Michael and Heather’s paths to national stardom are hardly linear.

A jack of all trades, Michael, who grew up in New Madrid, was a literature and pre-law instructor at Southeast Missouri State for a decade but also worked as an author, farmer, film critic, animal shelter operator, and park ranger.

He has written two internationally best-selling books, “The Edward Snowden Affair” and “Nature’s Housekeeper.”

The idea of powerlifting initially crossed his mind at a Halloween store in 2016.

“One of my last classes nicknamed me ‘Thor,’ but not for my physique,” Michael said. “I weighed about 140 pounds and was a string bean, but I had long hair. And that October, we were out looking for Halloween costumes and I just pulled out of the rack with one of those puffy muscle costumes of Thor. My wife looked at me and said, ‘You know, that looks good on you.’ I was sitting down, and I said, ‘I'm a literature professor, I can’t do justice to this thing.’ I'd want to actually fill it out.”

And so his journey began.

After pitching the idea of starting a bodybuilding career to his publisher, Michael began training for the purpose of transforming his physique and chasing down his new goal.

Then he had a change of heart.

“I wasn't happy,” said Michael. “I didn't like the size of some muscle groups. I didn't feel strong enough. What I didn't know at the time is I developed muscle dysmorphia.”

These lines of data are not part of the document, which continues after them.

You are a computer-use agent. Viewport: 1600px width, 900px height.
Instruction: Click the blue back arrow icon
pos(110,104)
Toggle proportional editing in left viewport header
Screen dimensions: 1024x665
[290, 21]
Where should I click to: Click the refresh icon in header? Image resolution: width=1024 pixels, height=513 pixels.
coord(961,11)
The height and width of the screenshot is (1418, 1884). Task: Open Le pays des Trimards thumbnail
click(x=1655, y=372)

This led Michael to transition from bodybuilding to powerlifting, which allowed him to feel more confident and in-tune with his overall progression and appearance. That’s when he finally saw a light at the end of the tunnel.

“Seven years later, I broke the national record,” Michael said. “And I told my wife, ‘Look, I went from bodybuilding to powerlifting because I realized I was much better at strength than I was at accruing muscle.’ But at the end of the day, I needed an interesting way to end the book.”

Heather’s backstory goes a little deeper.

Born and raised in Kelso, Heather, who was overweight at the time, witnessed her mother die prematurely of obesity-related causes at a young age. At her weakest, at her most vulnerable, and on her way towards heading down a similar path, Heather became her strongest – strong enough to make a life-altering change.

In what was a slow and gradual process, she began avidly exercising while she was a college student at Southeast.

“I started by getting up and moving my body,” Heather said. “After I felt like I was walking enough, I went to the Rec Center, and I was interested in hiring a personal trainer through the university that helped me focus on losing more weight and becoming familiar with a

gym like setting. So, I found a student trainer that I worked with, and she helped me out a lot with machines and cardio equipment. I didn't step into a weight room for probably a couple of years after I started losing weight.”

From that point on, Heather embarked on a new lifestyle centered around health and fitness, which eventually led her to discover her love for powerlifting.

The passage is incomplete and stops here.